[Opening DATA FOR ANALYSIS section]
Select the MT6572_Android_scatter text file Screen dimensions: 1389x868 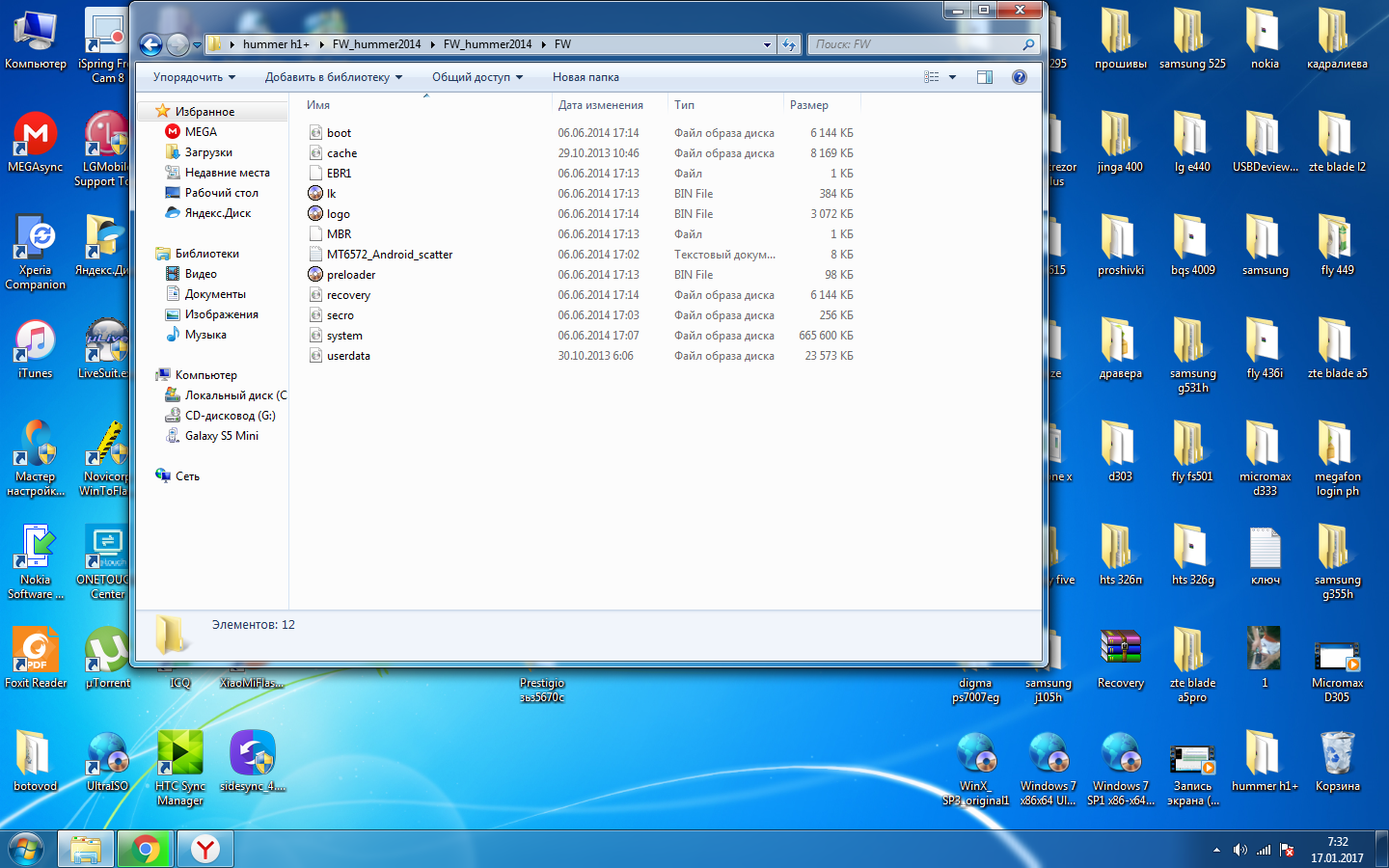[x=389, y=255]
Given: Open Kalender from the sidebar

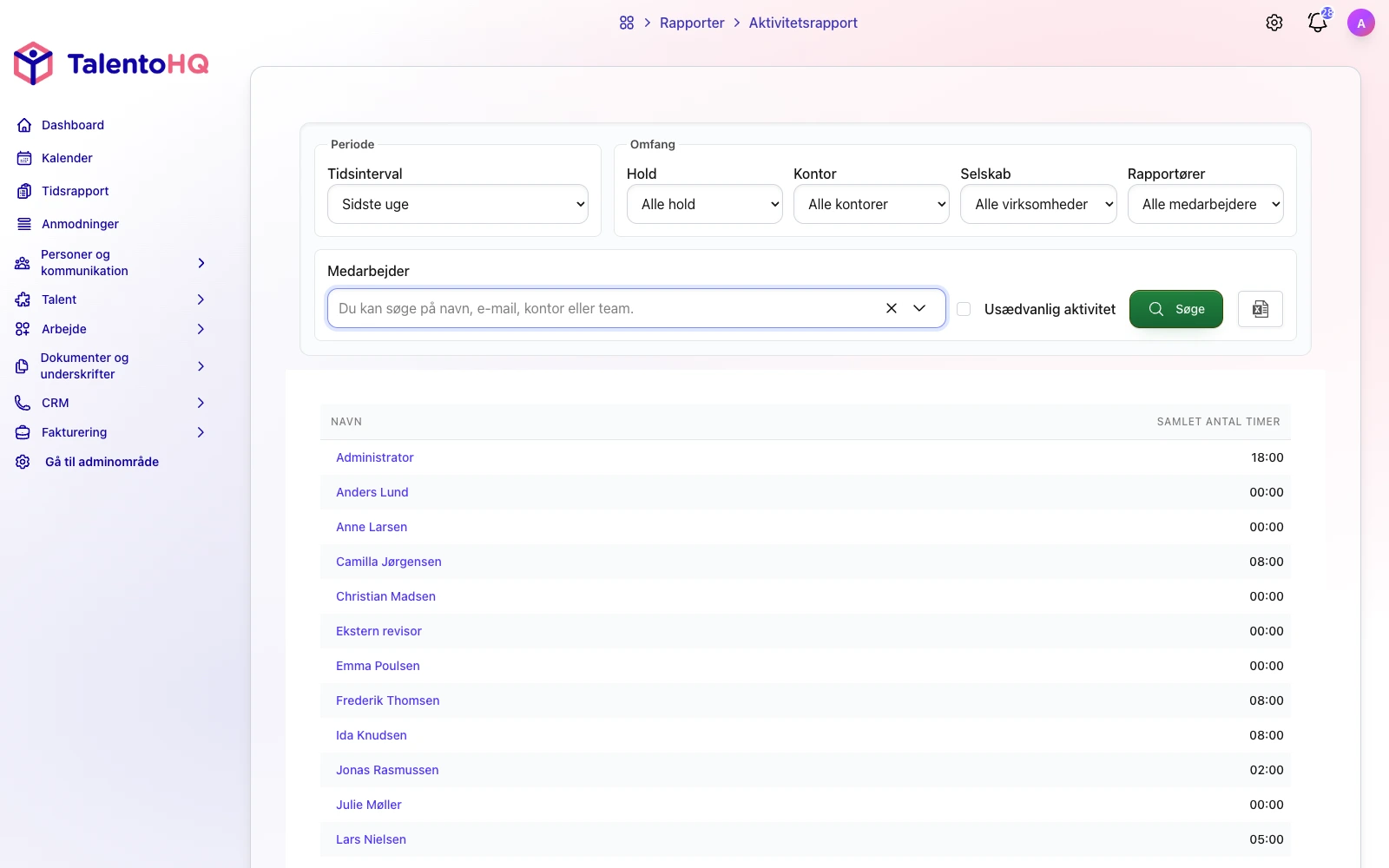Looking at the screenshot, I should [x=67, y=158].
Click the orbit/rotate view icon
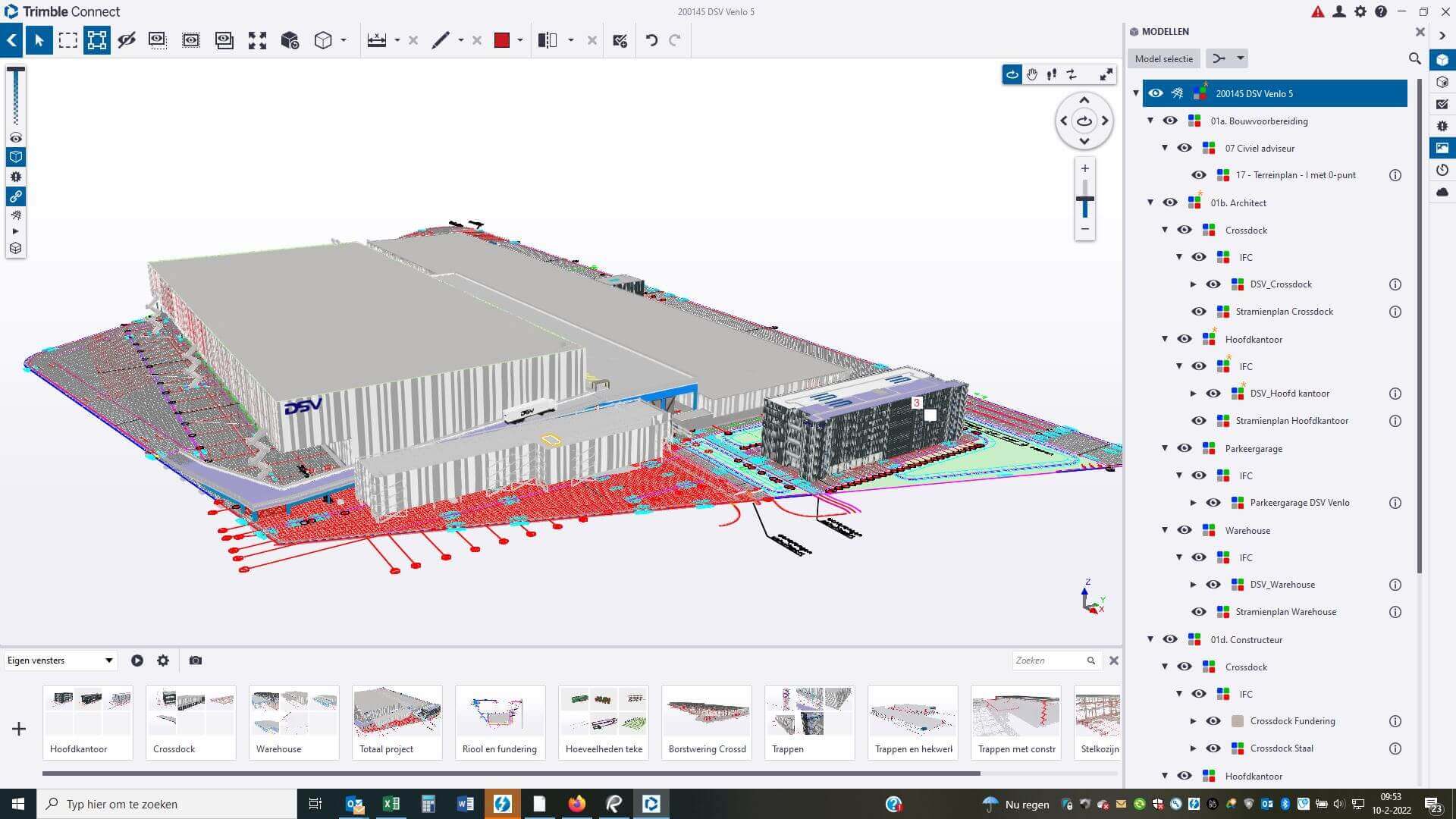 tap(1012, 74)
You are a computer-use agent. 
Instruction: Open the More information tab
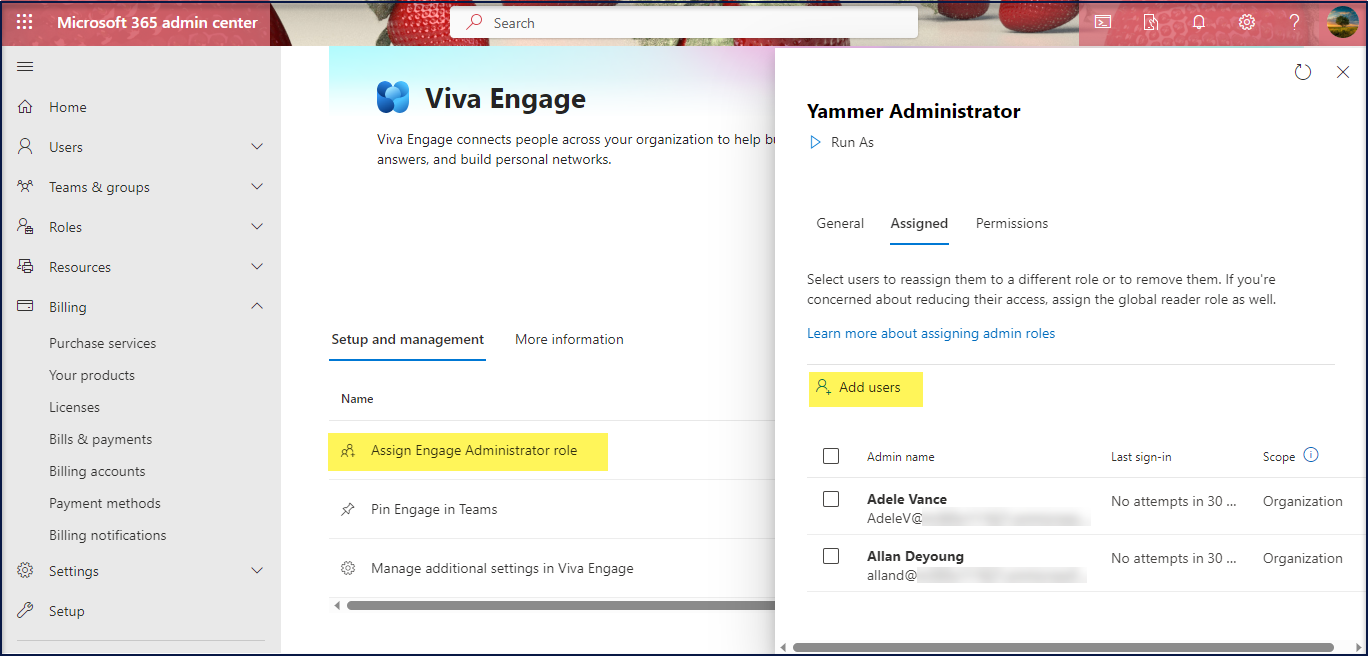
[Closing DATA FOR ANALYSIS section]
WHAT TO WORK ON: The range to transcribe runs from the line holding "Click the orbit/rotate view icon" through the final line of the data above; copy it exactly and exclude the pictures.

ANSWER FOR THE TASK:
Click the orbit/rotate view icon
 tap(1012, 74)
You are a computer-use agent. 
Instruction: Open the More information tab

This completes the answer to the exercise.